*What the exercise asks:* The listing below is to be output in its exact form.

*Data for review:*
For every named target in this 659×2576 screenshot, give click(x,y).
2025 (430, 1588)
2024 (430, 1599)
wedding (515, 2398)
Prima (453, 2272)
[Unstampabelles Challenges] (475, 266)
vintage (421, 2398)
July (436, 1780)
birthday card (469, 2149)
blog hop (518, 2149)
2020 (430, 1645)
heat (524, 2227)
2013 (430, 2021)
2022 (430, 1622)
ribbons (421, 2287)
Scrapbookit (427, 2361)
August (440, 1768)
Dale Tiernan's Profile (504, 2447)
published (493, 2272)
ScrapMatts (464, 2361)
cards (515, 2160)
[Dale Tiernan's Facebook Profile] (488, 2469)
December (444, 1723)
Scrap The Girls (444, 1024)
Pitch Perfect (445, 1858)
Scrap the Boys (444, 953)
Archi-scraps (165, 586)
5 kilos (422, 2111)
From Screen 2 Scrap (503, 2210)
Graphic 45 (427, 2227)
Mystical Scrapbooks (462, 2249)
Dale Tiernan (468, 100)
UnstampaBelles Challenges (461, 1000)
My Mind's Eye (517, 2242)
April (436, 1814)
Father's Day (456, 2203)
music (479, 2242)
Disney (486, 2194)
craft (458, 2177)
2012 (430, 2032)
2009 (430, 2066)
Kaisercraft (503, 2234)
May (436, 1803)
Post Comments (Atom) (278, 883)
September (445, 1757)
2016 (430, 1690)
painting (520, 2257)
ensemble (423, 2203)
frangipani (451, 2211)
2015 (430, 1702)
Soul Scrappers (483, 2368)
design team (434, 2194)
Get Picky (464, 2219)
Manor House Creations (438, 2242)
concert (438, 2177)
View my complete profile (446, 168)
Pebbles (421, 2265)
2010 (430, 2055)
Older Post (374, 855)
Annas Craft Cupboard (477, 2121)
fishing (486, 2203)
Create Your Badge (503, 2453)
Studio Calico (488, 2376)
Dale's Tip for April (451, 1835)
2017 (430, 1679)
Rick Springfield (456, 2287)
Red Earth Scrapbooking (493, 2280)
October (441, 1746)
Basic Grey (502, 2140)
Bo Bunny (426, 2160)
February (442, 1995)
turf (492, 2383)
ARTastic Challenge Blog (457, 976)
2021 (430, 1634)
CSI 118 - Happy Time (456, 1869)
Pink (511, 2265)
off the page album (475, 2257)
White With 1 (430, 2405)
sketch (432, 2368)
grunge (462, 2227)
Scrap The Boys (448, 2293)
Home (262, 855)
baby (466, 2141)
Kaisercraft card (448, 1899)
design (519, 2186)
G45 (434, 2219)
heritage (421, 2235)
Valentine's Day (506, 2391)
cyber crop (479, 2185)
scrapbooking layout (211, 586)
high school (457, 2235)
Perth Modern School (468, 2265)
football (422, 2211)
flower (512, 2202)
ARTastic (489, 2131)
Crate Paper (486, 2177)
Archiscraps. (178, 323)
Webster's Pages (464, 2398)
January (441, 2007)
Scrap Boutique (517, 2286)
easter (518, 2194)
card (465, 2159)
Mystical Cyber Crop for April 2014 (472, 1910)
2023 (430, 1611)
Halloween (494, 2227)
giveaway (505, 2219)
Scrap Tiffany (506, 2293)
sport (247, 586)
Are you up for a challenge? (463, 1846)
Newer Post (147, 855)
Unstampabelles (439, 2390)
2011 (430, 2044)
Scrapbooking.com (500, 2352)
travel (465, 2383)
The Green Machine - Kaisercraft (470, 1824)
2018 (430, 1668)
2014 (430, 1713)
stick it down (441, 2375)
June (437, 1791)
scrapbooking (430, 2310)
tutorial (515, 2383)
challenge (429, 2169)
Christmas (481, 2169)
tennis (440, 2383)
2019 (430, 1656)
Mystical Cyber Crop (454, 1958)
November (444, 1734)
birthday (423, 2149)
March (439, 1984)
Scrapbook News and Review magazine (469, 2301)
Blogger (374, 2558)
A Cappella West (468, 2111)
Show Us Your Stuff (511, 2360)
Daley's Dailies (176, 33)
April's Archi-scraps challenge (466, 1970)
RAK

*Reply to the task:*
For every named target in this 659×2576 screenshot, give click(x,y).
2025 (430, 1588)
2024 (430, 1599)
wedding (515, 2398)
Prima (453, 2272)
[Unstampabelles Challenges] (475, 266)
vintage (421, 2398)
July (436, 1780)
birthday card (469, 2149)
blog hop (518, 2149)
2020 (430, 1645)
heat (524, 2227)
2013 (430, 2021)
2022 (430, 1622)
ribbons (421, 2287)
Scrapbookit (427, 2361)
August (440, 1768)
Dale Tiernan's Profile (504, 2447)
published (493, 2272)
ScrapMatts (464, 2361)
cards (515, 2160)
[Dale Tiernan's Facebook Profile] (488, 2469)
December (444, 1723)
Scrap The Girls (444, 1024)
Pitch Perfect (445, 1858)
Scrap the Boys (444, 953)
Archi-scraps (165, 586)
5 kilos (422, 2111)
From Screen 2 Scrap (503, 2210)
Graphic 45 (427, 2227)
Mystical Scrapbooks (462, 2249)
Dale Tiernan (468, 100)
UnstampaBelles Challenges (461, 1000)
My Mind's Eye (517, 2242)
April (436, 1814)
Father's Day (456, 2203)
music (479, 2242)
Disney (486, 2194)
craft (458, 2177)
2012 (430, 2032)
2009 (430, 2066)
Kaisercraft (503, 2234)
May (436, 1803)
Post Comments (Atom) (278, 883)
September (445, 1757)
2016 (430, 1690)
painting (520, 2257)
ensemble (423, 2203)
frangipani (451, 2211)
2015 (430, 1702)
Soul Scrappers (483, 2368)
design team (434, 2194)
Get Picky (464, 2219)
Manor House Creations (438, 2242)
concert (438, 2177)
View my complete profile (446, 168)
Pebbles (421, 2265)
2010 (430, 2055)
Older Post (374, 855)
Annas Craft Cupboard (477, 2121)
fishing (486, 2203)
Create Your Badge (503, 2453)
Studio Calico (488, 2376)
Dale's Tip for April (451, 1835)
2017 (430, 1679)
Rick Springfield (456, 2287)
Red Earth Scrapbooking (493, 2280)
October (441, 1746)
Basic Grey (502, 2140)
Bo Bunny (426, 2160)
February (442, 1995)
turf (492, 2383)
ARTastic Challenge Blog (457, 976)
2021 (430, 1634)
CSI 118 - Happy Time (456, 1869)
Pink (511, 2265)
off the page album (475, 2257)
White With 1 (430, 2405)
sketch (432, 2368)
grunge (462, 2227)
Scrap The Boys (448, 2293)
Home (262, 855)
baby (466, 2141)
Kaisercraft card (448, 1899)
design (519, 2186)
G45 (434, 2219)
heritage (421, 2235)
Valentine's Day (506, 2391)
cyber crop (479, 2185)
scrapbooking layout (211, 586)
high school (457, 2235)
Perth Modern School (468, 2265)
football (422, 2211)
flower (512, 2202)
ARTastic (489, 2131)
Crate Paper (486, 2177)
Archiscraps. (178, 323)
Webster's Pages (464, 2398)
January (441, 2007)
Scrap Boutique (517, 2286)
easter (518, 2194)
card (465, 2159)
Mystical Cyber Crop for April 2014 (472, 1910)
2023 (430, 1611)
Halloween (494, 2227)
giveaway (505, 2219)
Scrap Tiffany (506, 2293)
sport (247, 586)
Are you up for a challenge? (463, 1846)
Newer Post (147, 855)
Unstampabelles (439, 2390)
2011 (430, 2044)
Scrapbooking.com (500, 2352)
travel (465, 2383)
The Green Machine - Kaisercraft (470, 1824)
2018 (430, 1668)
2014 (430, 1713)
stick it down (441, 2375)
June (437, 1791)
scrapbooking (430, 2310)
tutorial (515, 2383)
challenge (429, 2169)
Christmas (481, 2169)
tennis (440, 2383)
2019 (430, 1656)
Mystical Cyber Crop (454, 1958)
November (444, 1734)
birthday (423, 2149)
March (439, 1984)
Scrapbook News and Review magazine (469, 2301)
Blogger (374, 2558)
A Cappella West (468, 2111)
Show Us Your Stuff (511, 2360)
Daley's Dailies (176, 33)
April's Archi-scraps challenge (466, 1970)
RAK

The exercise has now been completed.